The industry is also moving toward risk-based auditing, he said, rather than the usual models of “fault finding auditing, thus changing how banks identify, control and fix problems with borrowers.
So as this growth continues, what lessons can be learned from the shambles to the West? According to Theo Vermaelen, program director of the Amsterdam Institute of Finance and professor of corporate finance at the elite business school INSEAD, it is a lesson often heard, but not always heeded: Educate.
Vermaelen, who was visiting Egypt to run a training program at Citadel Capital, said there were three prime causes behind the lending disaster: Risk managers were not respected enough in their institutions; they were often too specialized to see the greater picture; and their educations emphasized mathematics and model-building, leading them to overlook broader strategies.
Often only a few of those along the mortgage supply chain could actually sort through tangles and webs of the investments that they were buying – or, nearly as often, the actual investments they were selling, he said.
Many banks were acting as if they would not have even considered risk if it were not for state regulations, Vermaelen said. Advertising, like Citicorp’s five-year “Live Richly campaign, pushed customers to invest beyond their means. The longer-term danger of such lending was ignored because a bank could simply “push the hot potato to someone else, Vermaelen said.
The failures of the banking system there show that “soft variables like reputation can no longer be ignored, he said.
“The whole banking system is based on trust, Vermaelen said. “What happens when customers don’t trust you?
According to most analysts, an obsession with short-term gains was rife in the days leading up to the collapse, as buyers were spurred by the dream of owning a home whose value they were told would appreciate indefinitely, and sellers by the lure of fast, loosely-regulated cash.
Now regulation alone won’t be enough to right the system, Vermaelen said.
In the European Union, a variety of rules have been proposed, including one that would make banks hold on to a stake of the assets they sell, and another that would enforce a system of “investor selection, whereby financial instruments could not be sold to those who do not understand them.
But this type of rule is difficult to uphold in practice, Vermaelen said.
Instead, he suggested, a more fundamental change is needed in the attitudes of banks and the way decision-makers are compensated. Education is key, he said. And, as business schools sprout up in Dubai and executive training programs appear in Egypt, it appears there is at least a demand here.
“The situation in Egypt is different from the current credit crisis experienced by the US and Europe, said Anwar. Still, he adds, there are lessons to be learned.

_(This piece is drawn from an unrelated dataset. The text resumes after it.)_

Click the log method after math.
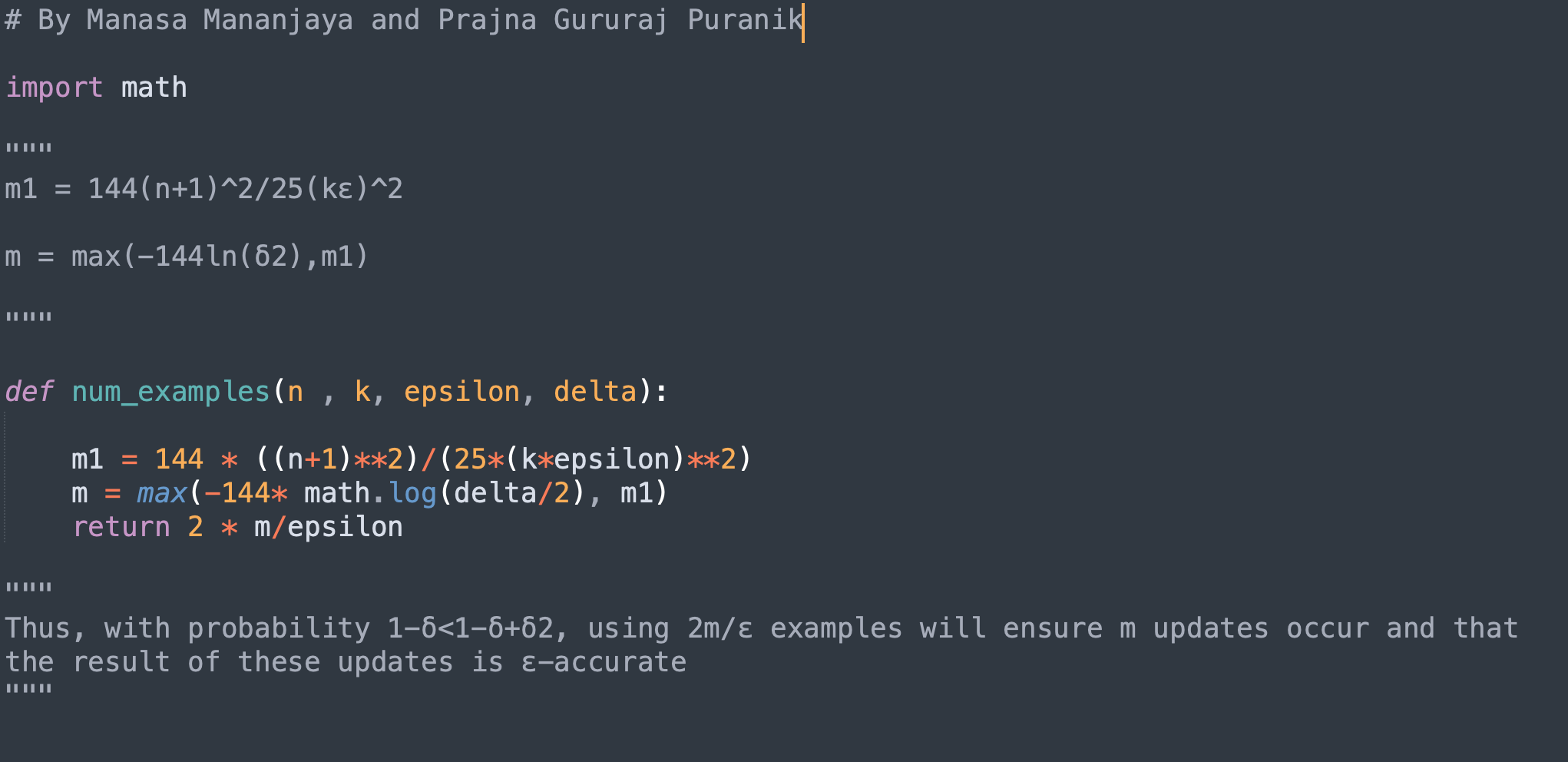1568x762 pixels. (x=412, y=493)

The Central Bank of Egypt has done well by putting in place some regulations and restrictions, particularly on lending within the real estate sector, he said, adding that his firm is also trying to make sure that lending clients are drawn from a variety of business segments, so as to avoid a crisis like those afflicting foreign markets.
Not all rules apply to Egypt and the rest of the region. In Abu Dhabi, Vermaelen noticed a difference in the way people approach risk compared with the West. Many banks declined to thoroughly check borrowers’ reliability, largely because they were related or familiar with the lender. The social costs of defaulting on a loan are much higher in such a state than in a relatively anonymous Western market.
“I think this is a weakness of the Western system, Vermaelen said. “There are other things than money that can tie you to a corporation.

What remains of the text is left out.